Next year, Marvel's merry mutants embrace the cosmic side of the X-Men comics in X-Men: Dark Phoenix. Inspired by the classic "Dark Phoenix Saga," this epic promises to see Sophie Turner's Jean Grey cut loose like never before. What's more, we're set to see Jessica Chastain's Lilandra enter the scene — the empress of an alien race that fear the Phoenix's power.

Now, director Simon Kinberg has just dropped a bombshell on fans. To fans' surprise, he's insisted that this cosmic adventure needs to be carefully managed. Speaking to Total Film, he explained:

"[We must] find a way to ground it so it's not too intergalactic."

Many X-Men fans seem to be reacting with outrage, and worrying that this is the exact mindset behind 2006's disappointing X-Men: The Last Stand, which Kinberg co-wrote.

After all, this is the story of the Phoenix Force — a cosmic entity that famously saved all reality when its unfathomable power that was used to bind up the M'Kraan Crystal. Aren't Fox adapting a storyline that introduced the Shi'ar, the Imperial Guard, and the space-pirates known as the Starjammers?

Actually, no, they're not.

Why Simon Kinberg Is Right

Kingberg added that the X-Men films are known for being "human" and deeply emotional. That needs to be the focal point of the story.

In 1976, legendary X-Men writer Chris Claremont launched "The Phoenix Saga." This was a bold attempt to redefine the X-Men by taking them to a cosmic stage, and as part of it Claremont redefined Jean Grey's power levels. As he explained at the time:

“Our intent was to create an X-Men analog, if you will, to Thor – someone who was essentially the first female cosmic hero. We thought at the time we could integrate her into the book as well as Thor had been integrated into the Avengers.”

The Phoenix's phenomenal power was set against a cosmic backdrop like nothing X-Men fans had ever seen before. We were introduced to the ruthless Shi'ar Empire, and to its tyrannical ruler, D'Ken. The X-Men wound up allying with Lilandra Neramani, D'Ken's sister, who was attempting to end his reign of terror. Along the way, they also crossed paths with the Starjammers — a group of space-pirates who turned out to be led by Cyclops's father.

Original designs for the Phoenix. [Credit: Marvel Comics]
Original designs for the Phoenix. [Credit: Marvel Comics]
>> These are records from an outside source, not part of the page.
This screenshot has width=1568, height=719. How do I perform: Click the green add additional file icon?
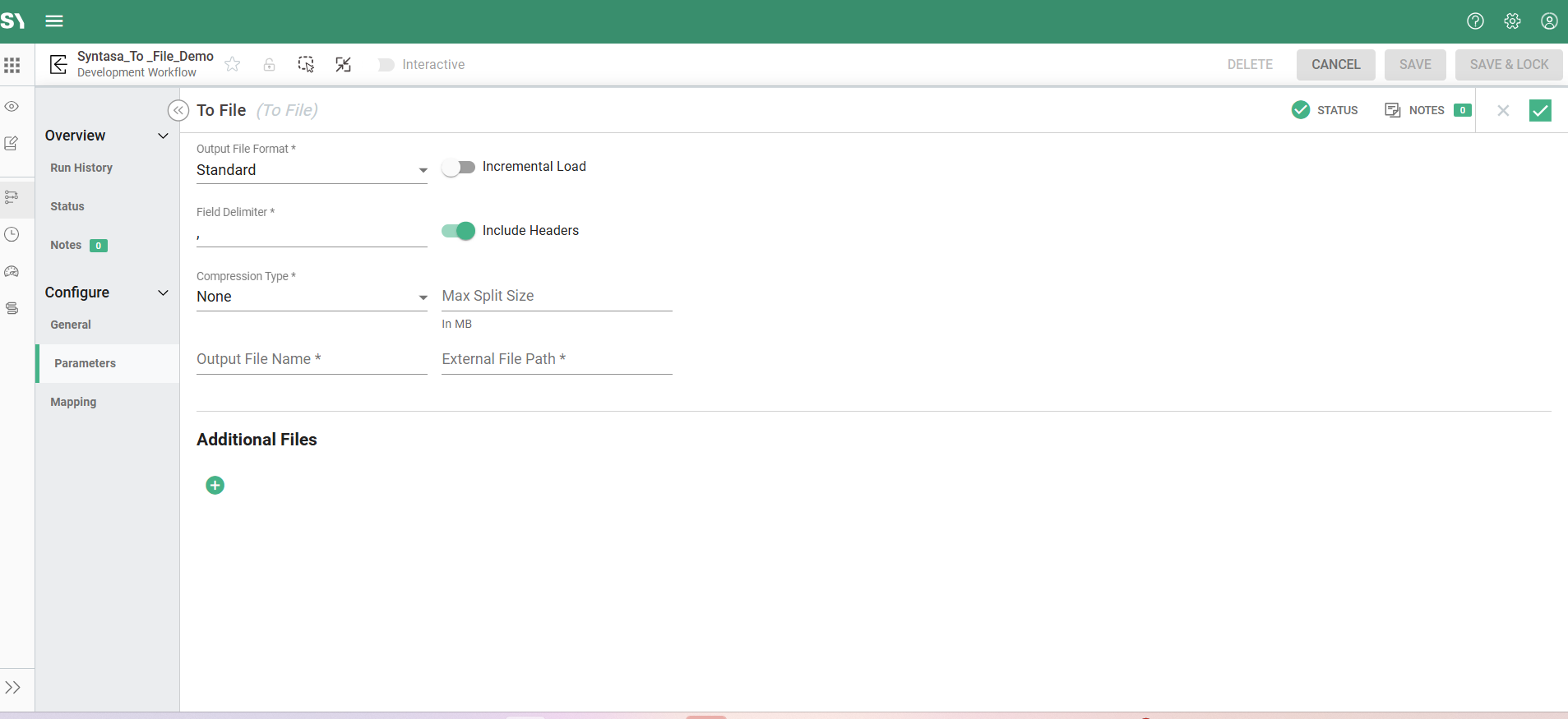(x=215, y=486)
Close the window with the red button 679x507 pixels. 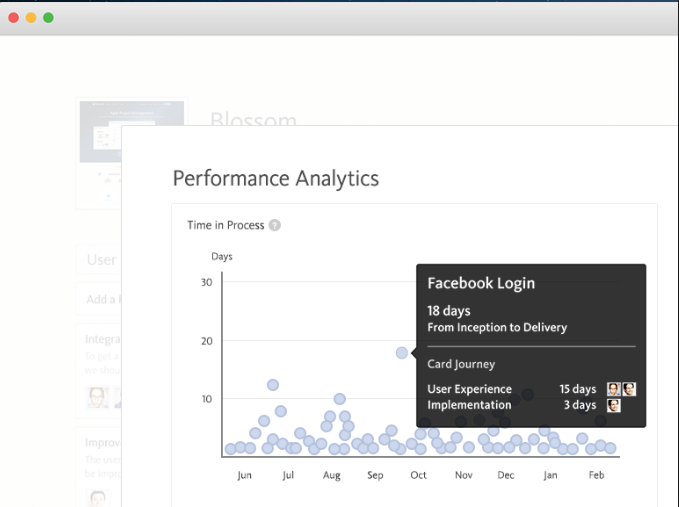14,18
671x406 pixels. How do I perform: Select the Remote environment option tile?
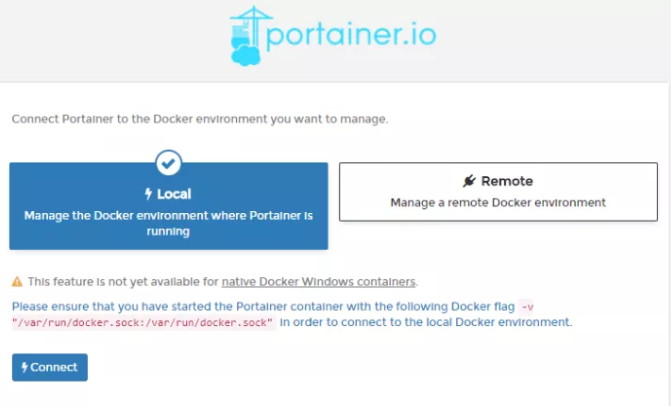point(498,191)
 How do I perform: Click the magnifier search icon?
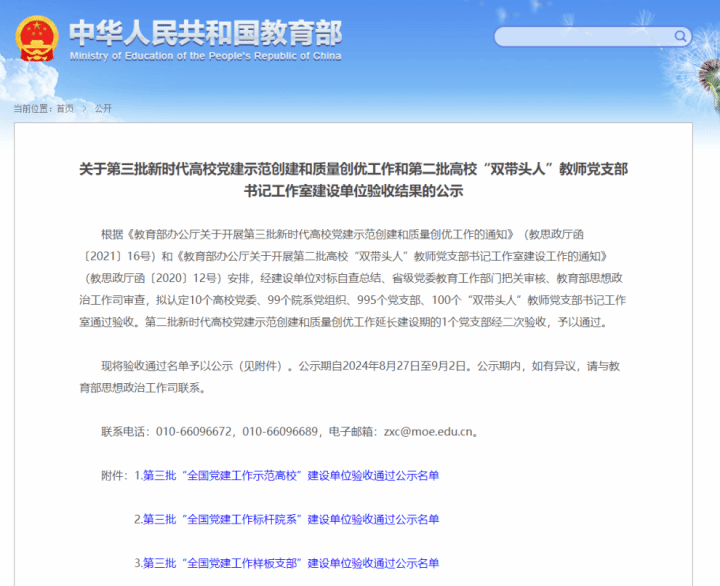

That's 'The Phoenix Saga,' and it ran from 1976 through to 1977. "The Dark Phoenix Saga," the spiritual successor to that story, is a completely different tale. It's a haunting, emotional narrative in which the incalculably powerful Phoenix falls prey to the psychic influence of Mastermind. She's corrupted by her own infinite power, and destroys an entire inhabited star-system before returning to Earth.

Horrified at her crimes, the Shi'ar pursue Phoenix to Earth, and insist she be killed. It all comes to a head in the unforgettable Uncanny X-Men #138, with Jean choosing to commit suicide rather than risk unleashing the evil of Dark Phoenix once again.

The bulk of "The Dark Phoenix Saga" is actually set on Earth, with the final issue taking place on the surface of the Moon. It's not an intergalactic adventure; it's a deep, traumatic and human tale, one that centers on Jean Grey's humanity. It's a story of corruption and redemption, played out as tragedy.

The focus isn't on the Shi'ar; it's on Jean Grey, on a god who's struggling to remember what it is to be human, and on her heartbreaking decision to take her own life rather than fall to the darkness once again.

I realize that many X-Men fans are wanting to see "The Phoenix Saga," feeling this arc needs to be set up. But Fox believes they've already laid the groundwork at the tail-end of X-Men: Apocalypse. After all, that film was essentially the "apocalypse" (or "unveiling") of Jean Grey.

This film is X-Men: Dark Phoenix, inspired by "The Dark Phoenix Saga." Yes, it's a cosmic tale, but it's fundamentally an emotional one, exploring what it means to be human. This film will stand or fall on its emotional core, not on its intergalactic action.

Simon Kinberg is right.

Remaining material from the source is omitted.